- [TASK DESCRIPTION]:
Reproduce exactly the run of lines that begins with the one containing "Item # (103, 1452)" and ends with the last line of the records, omitting pictures.

- [PROVIDED MATERIAL]:
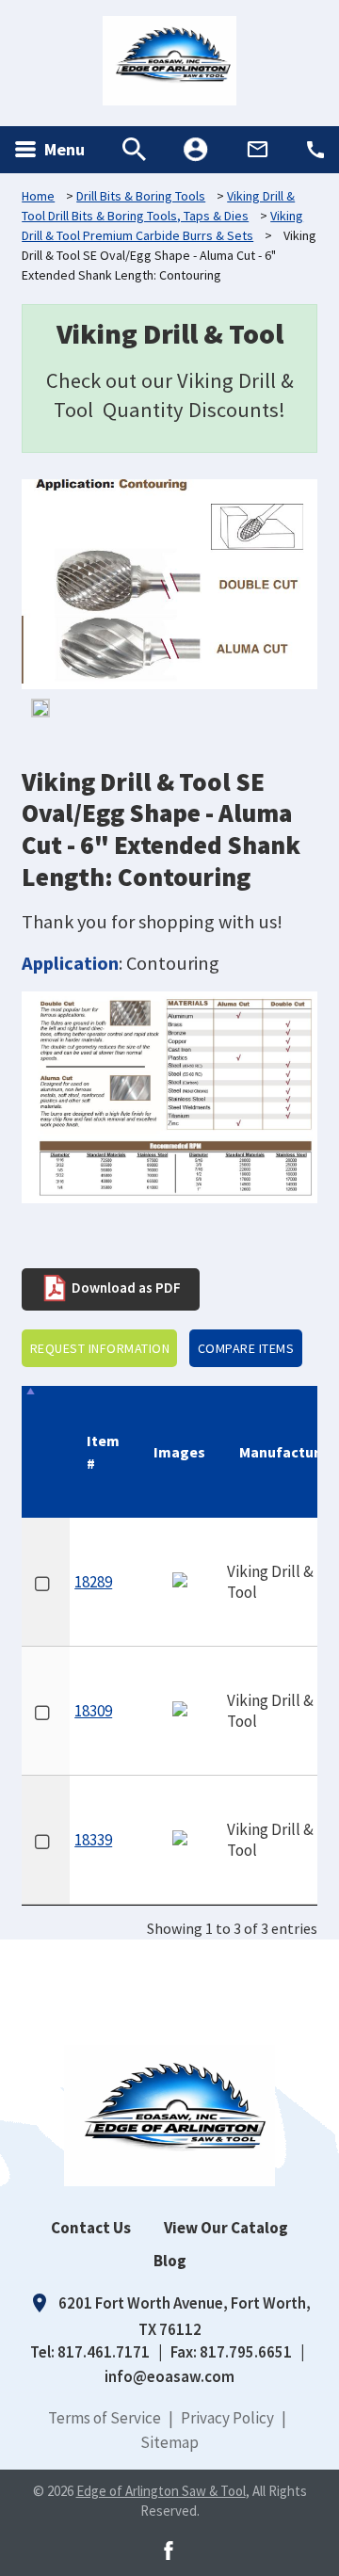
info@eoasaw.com (169, 2376)
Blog (169, 2260)
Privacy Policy (227, 2417)
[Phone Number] (315, 149)
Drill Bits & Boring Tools (140, 195)
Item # (103, 1452)
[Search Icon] (134, 149)
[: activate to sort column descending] (46, 1452)
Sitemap (169, 2442)
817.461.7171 (103, 2352)
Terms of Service (104, 2417)
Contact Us (91, 2227)
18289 (93, 1581)
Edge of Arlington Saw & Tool (161, 2491)
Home (38, 195)
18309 (93, 1710)
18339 (93, 1839)
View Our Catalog (226, 2227)
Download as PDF (125, 1287)
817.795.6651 (246, 2352)
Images (179, 1451)
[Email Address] (257, 149)
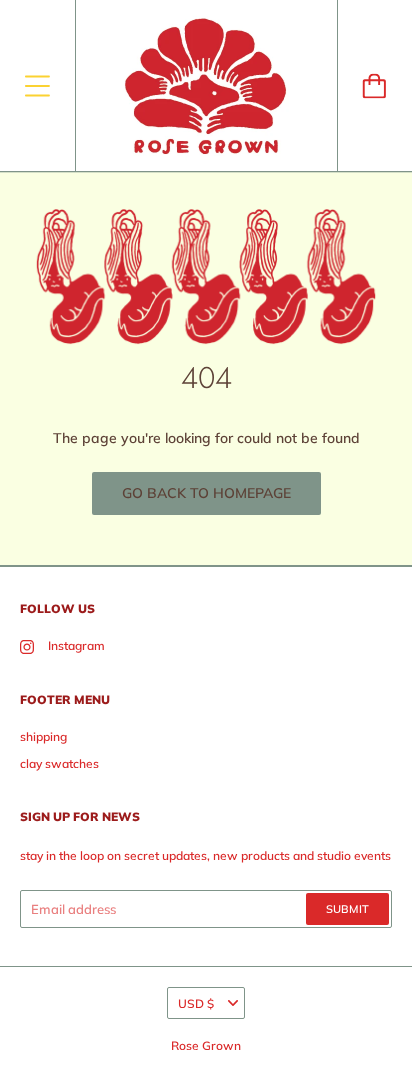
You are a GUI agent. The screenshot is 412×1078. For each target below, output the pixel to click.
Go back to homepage (206, 493)
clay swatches (59, 763)
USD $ (196, 1003)
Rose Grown (206, 1045)
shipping (43, 736)
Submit (347, 909)
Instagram (76, 645)
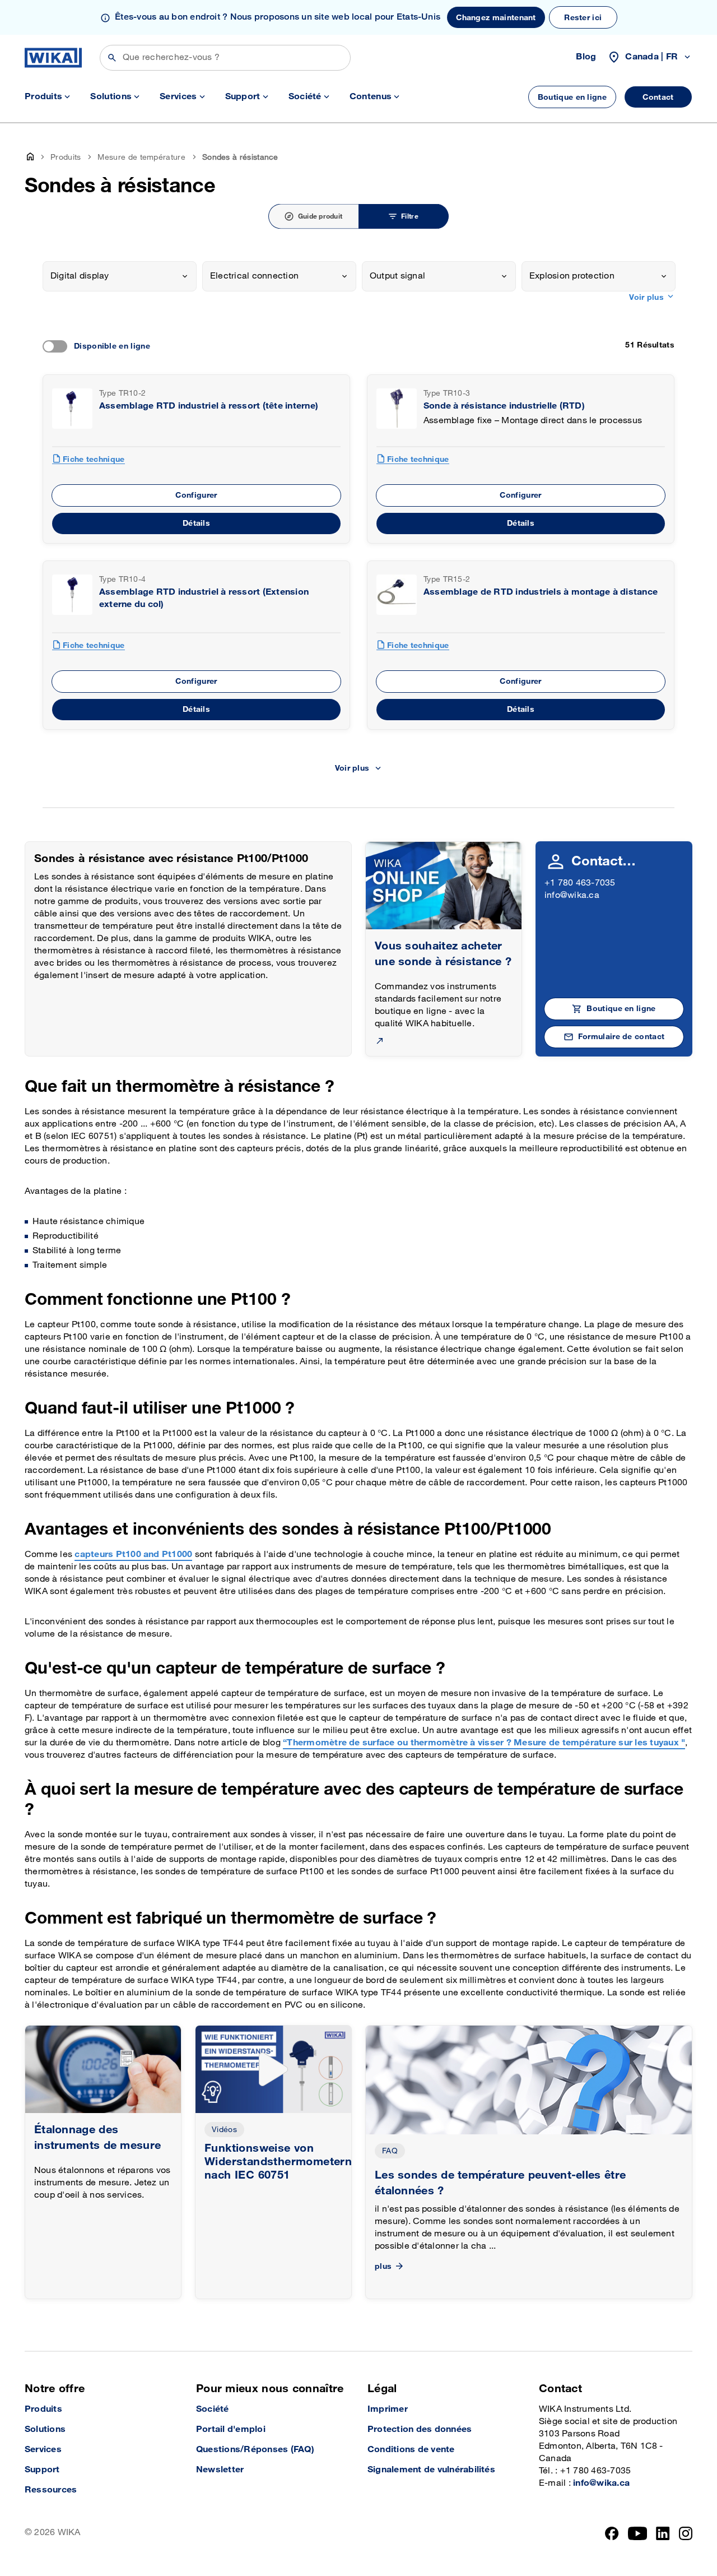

- [EXPECTED ANSWER]:
Item # (103, 1452)
[Search Icon] (134, 149)
[: activate to sort column descending] (46, 1452)
Sitemap (169, 2442)
817.461.7171 (103, 2352)
Terms of Service (104, 2417)
Contact Us (91, 2227)
18289 (93, 1581)
Edge of Arlington Saw & Tool (161, 2491)
Home (38, 195)
18309 (93, 1710)
18339 (93, 1839)
View Our Catalog (226, 2227)
Download as PDF (125, 1287)
817.795.6651 (246, 2352)
Images (179, 1451)
[Email Address] (257, 149)
You are a GUI agent. The screenshot is 412×1078. For each target below, output the pixel to click.
Go back to homepage (206, 493)
clay swatches (59, 763)
USD $ (196, 1003)
Rose Grown (206, 1045)
shipping (43, 736)
Submit (347, 909)
Instagram (76, 645)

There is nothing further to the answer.